Muirinn’s eyes brimmed with emotion.

He ruffled the child’s hair, put a baseball cap on the boy’s head and cocked the peak down over his eyes. Jett stood as his kid raced toward the ferry, little red backpack bobbing against his back.

The child hesitated at the base of the gangplank, drawn by some invisible tie to his father. He spun around suddenly, and even from this distance Muirinn could see the bright slash of a smile in the boy’s sun-browned face as he waved fiercely to his dad one last time before boarding the boat.

At the same time a woman approached Jett, the ocean wind toying with strands of her long blond hair. Her stride was confident, happy. She placed her hand on Jett’s arm, gave him a kiss, then followed the child up the passenger ramp.

That vignette—framed by the small float plane window—struck Muirinn hard.

Her eyes blurred with emotion and a lump formed in her throat. As the sound of the prop died down and the plane door was swung open, Muirinn heard the ferry horn and saw the boat pulling out into the choppy inlet.

Jett walked slowly to the edge of the dock, hands thrust deep in his jeans pockets as he watched the ferry drawing away in a steady white V of foam. He gave one last salute, hand held high in the air, a solitary yet powerful figure on the dock. A lighthouse, a rock to which his boy would return.

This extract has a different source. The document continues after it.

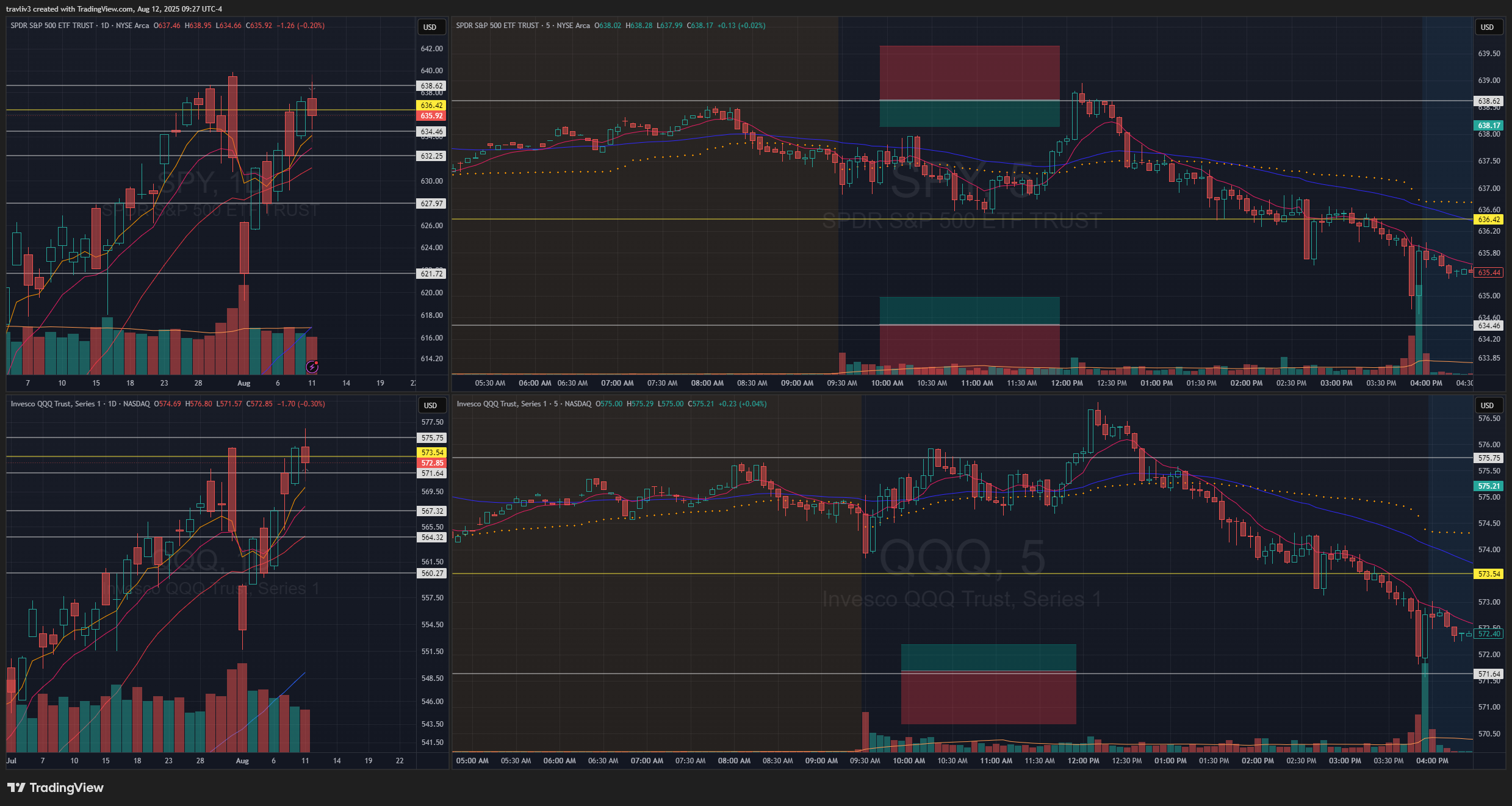Click Aug label on QQQ daily time axis

pyautogui.click(x=242, y=761)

“You ready to deplane, ma’am?”

Shocked, she turned to face the pilot. He had a hand held out to her, a look of concern in his eyes. She got that a lot at this stage of her pregnancy.

“Thank you,” she said, quickly donning her big, protective sunglasses as she took his hand. She stepped down onto the wooden dock, disoriented after her long series of flights from New York. Two cabs waited up on the road as the handful of passengers from Anchorage disembarked around her.